Het verhaal van Hash en
Wietje
Het
verhaal van Hash en Wietje
Er leefde
eens een arme houthakker, die heette Parihuana. Hij had een hele
bazige vrouw die Marihuana heette. Ze hadden twee kinderen en die
waren Hash en Wietje gedoped. Wietje speelde met haar
barbituraatjes en Hash speelde met Stuffie, zijn hondje en zijn
kat Morfientje. Marihuana zei: "We moeten iets doen."
Parihuana snoof eens diep maar wist niets te zeggen. Ze hadden
namelijk niets meer te eten. Marihuana bedacht een boos plan. Ze
zouden met z'n vieren een tripje gaan maken in het bos, en daar
zouden ze Hash en Wietje achterlaten. Maar de slimme Hash had
alles gehoord en stak een mesje in zijn broekzak.
De volgende dag gingen ze een tripje maken in het bos waar de
wind door de bomen blowde die zo high waren. 's Middags deden
Hash en Wietje een dutje en hun ouders gingen er stilletjes
vandoor. Maar Hash had met zijn mesje lijntjes getrokken in de
sneeuw, dus ze konden makkelijk de weg naar het dorp vinden. Ze
durfden echter niet naar huis, dus gingen ze naar Opium en Omium.
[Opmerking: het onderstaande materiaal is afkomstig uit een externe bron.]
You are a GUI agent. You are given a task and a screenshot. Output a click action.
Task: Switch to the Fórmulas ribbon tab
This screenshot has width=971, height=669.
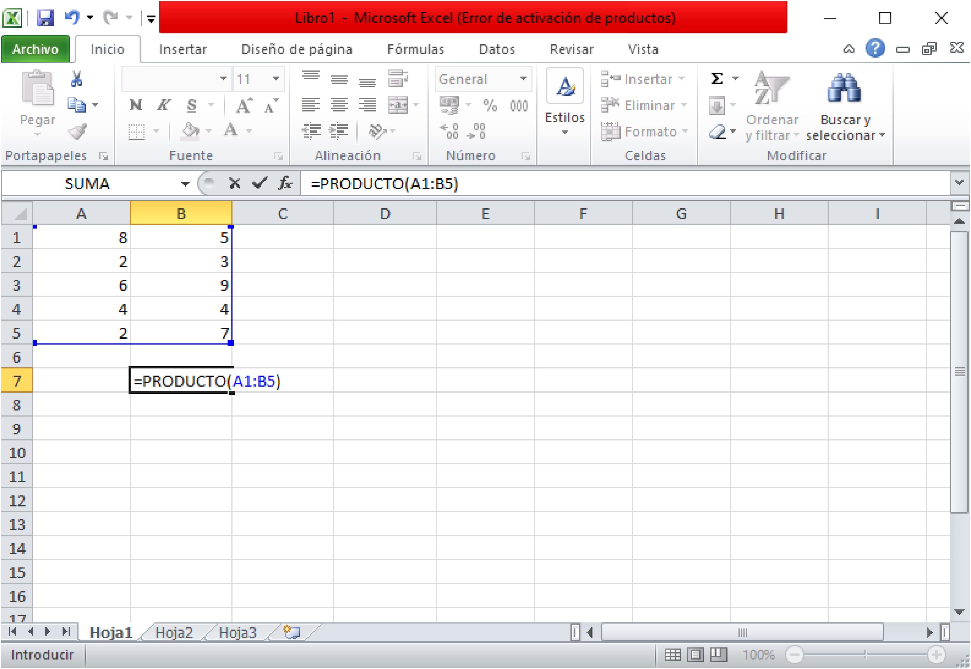click(416, 49)
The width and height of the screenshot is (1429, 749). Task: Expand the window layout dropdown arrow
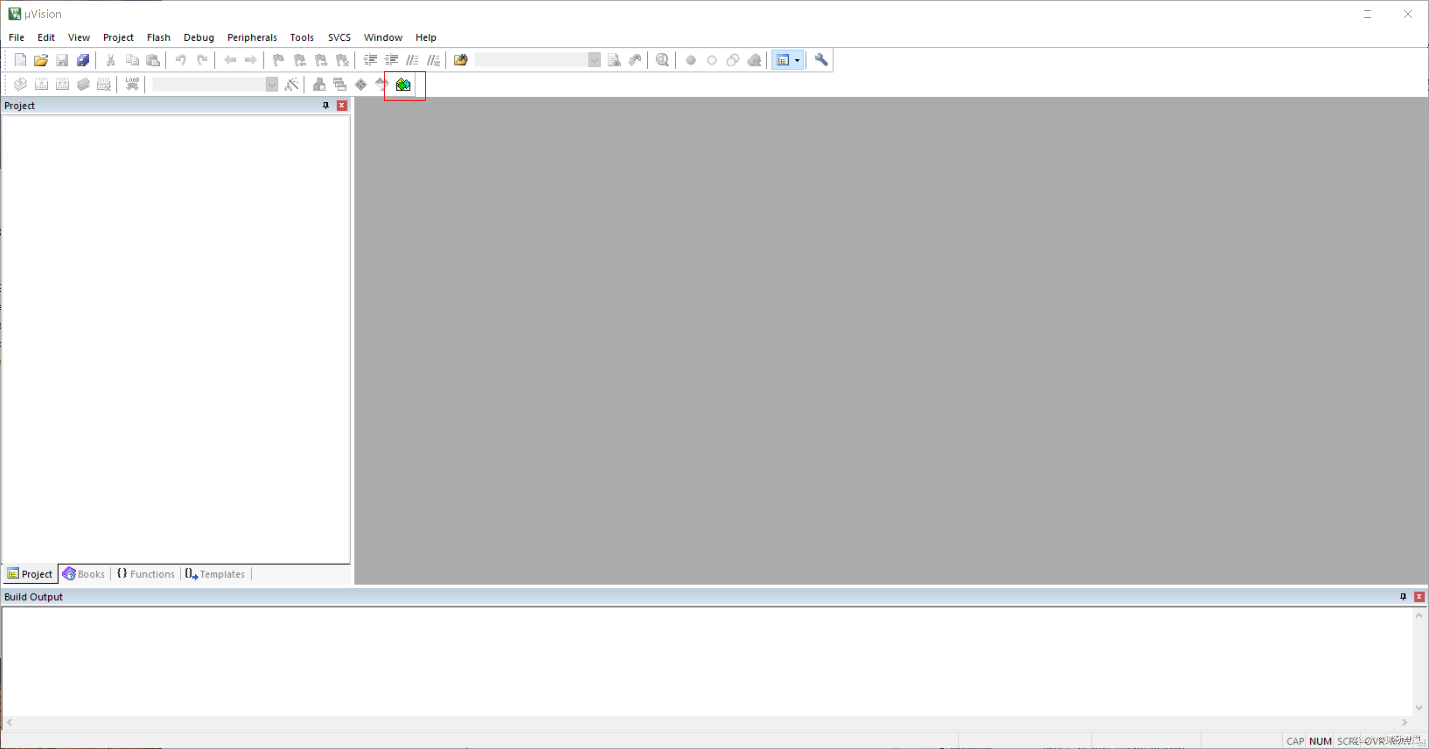tap(797, 60)
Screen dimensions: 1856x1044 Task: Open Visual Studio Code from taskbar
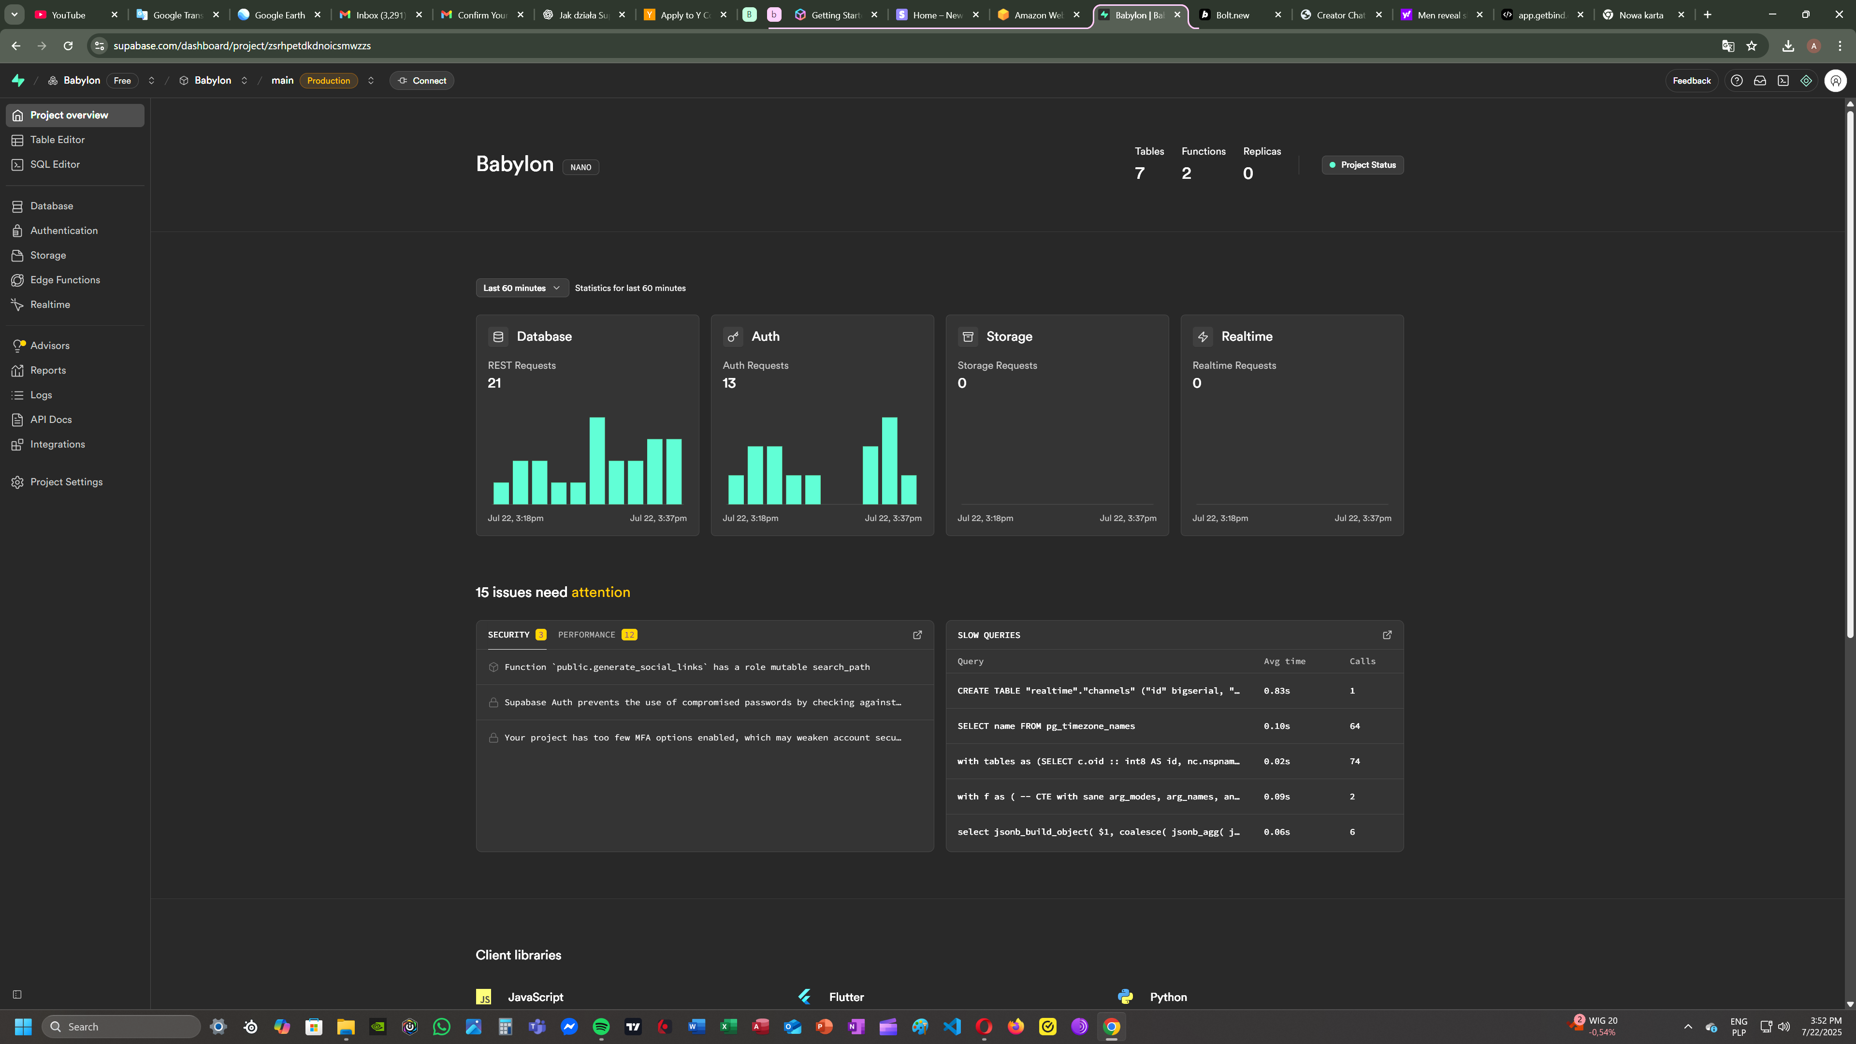tap(952, 1026)
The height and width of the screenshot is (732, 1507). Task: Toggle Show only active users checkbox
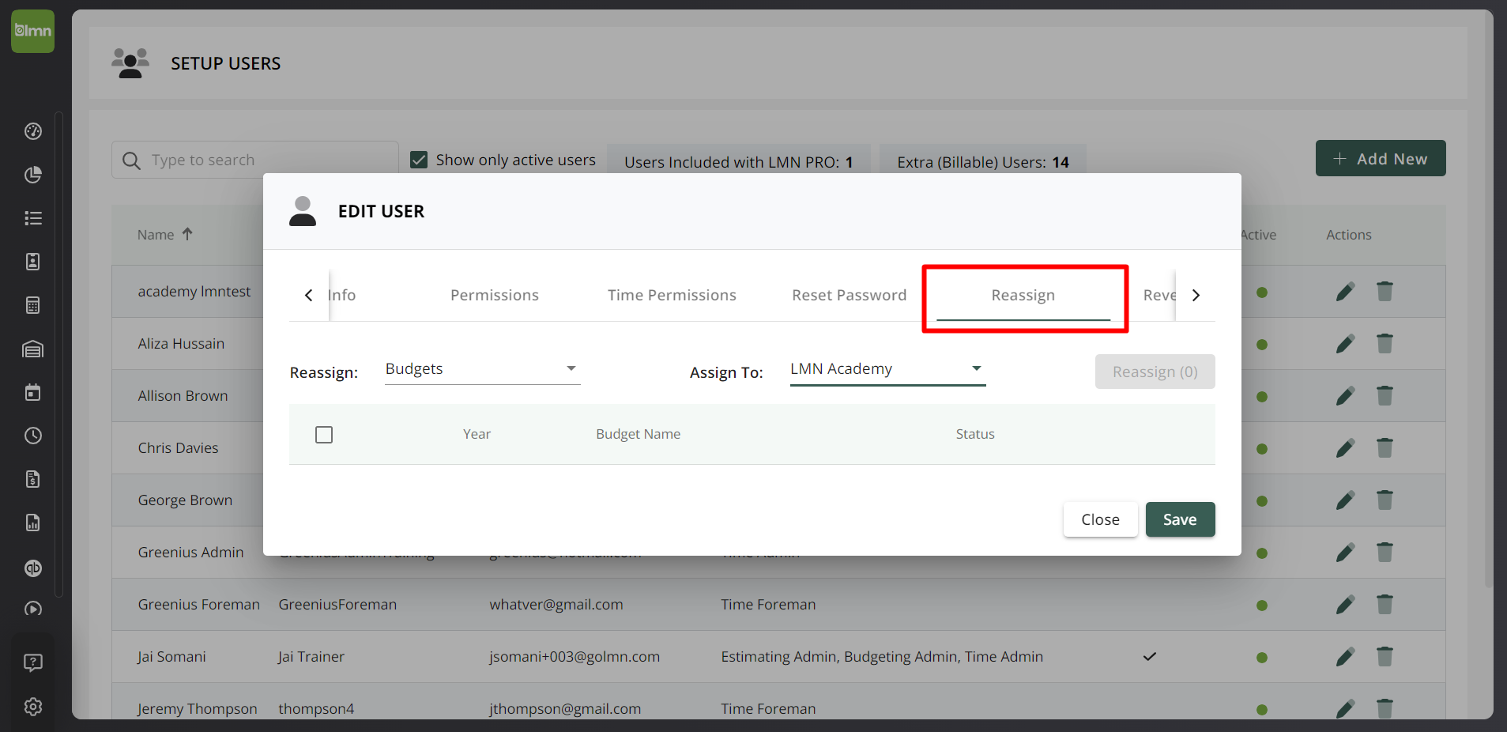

Deze zaten vredig op hun canabee naar de LSD-speler te luisteren,
waaruit de hit klonk:
Altijd rookt Kortjakje wiet
Midden in de week maar zondags niet
's Zondags rookt zij heroine
met een snufje cocaine,
Altijd rookt Kortjakje wiet,
midden in de week maar zondags niet.
Toen Opium en Omium de kinderen zagen begroetten ze hen
uitbundig. "High!", riepen Opium en Omium en
"High!" riepen Hash en Wietje. Ze kregen een cracker
aangeboden. "Hebben jullie honger?" vroeg Opium.
"jaaa" riepen Hash en Wietje, "Laten we gaan
Chinezen" "Goed",zei Omium, "Ik coke
wel" De volgende dag werden Hash en Wietje weer naar huis
gebracht. Parihuana was blij, maar Marihuana niet. Toen ze weer
een tripje gingen maken in het bos, lette Marihuana extra goed op
Hash, zodat hij geen kans zag lijntjes te trekken. Toen ze weer
alleen achter bleven, waren ze echt verdwaald. Maar toen zagen ze
een vogeltje dat floot: Wiedewiedewiet. Ze volgden het en kwamen
bij een huisje, dat helemaal van coke gemaakt was. Zoveel coke
hadden ze nog nooit bij elkaar gezien. Ze begonnen meteen te
snuiven, maar terwijl ze zo heerlijk snoven werden ze bespeed
door de
boze H-XTC, die in het huisje woonde. Ze hoorde een kraakstem:
"Sniffel, snaffel, snuifje, wie snuift er aan mijn
huisje?""Het is de wind, de wind het highe kind"
riepen Hash en Wietje in koor. Dit
herhaalde zich een paar maal. Maar toen kreeg de H-XTC argwaan en
ze kwam naar buiten en zei
met een lief stemmetje:"Kom maar mee naar binnen, daar heb
ik lekkere spacecake voor jullie. "Maar eigenlijk had de
boze H-XTC maar al te veel zin in die Hash en Wietje. Na een
tijdje zaten Hash en Wietje helemaal stoned en uitgeteld bij de
H-XTC aan tafel. Nu wilde de H-XTC Wietje gaan drogen in haar
drooghok en Hash samenpersen in haar persijzer om hem vervolgens
in blokjes te snijden. Nu konden ze niet meer ontkomen.
"Hennep!" riep Hash, "Hennep!" riep Wietje.
Ze waren
bang om opgerookt te worden. Wietje moest gaan kijken of de kolen
in het drooghok al heet
genoeg waren. Ze zei tegen de H-XTC dat ze het niet goed kon
zien. De H-XTC ging nu zelf kijken en Wietje duwde de H-XTC in
het drooghok en deed de deur dicht. De H-XTC begon te schreeuwen:
"Hennep!" Al gauw bleef er niet veel meer over dan een
sissend hoopje groene blubber.
Wietje haalde Hash en ze waren blij. Ze doorzochten het huisje en
namen zoveel drugs mee als ze maar
konden houden. Hun zakken puilden uit van de heroine, morfine,
methadon, hash wiet coke en vooral XTC. Ze staken het huisje
achter zich in brand. Crack zei het huisje. Ze gingen met speed
naar huis.
Het wiedewiedewiet-vogeltje wees hun de weg. Onderweg kwamen ze
Rookkapje en Sneeuwwietje nog tegen.
Toen ze thuis kwamen was Parihuana heel blij. Marihuana was dood
en ze leefden samen nog high en gelukkig.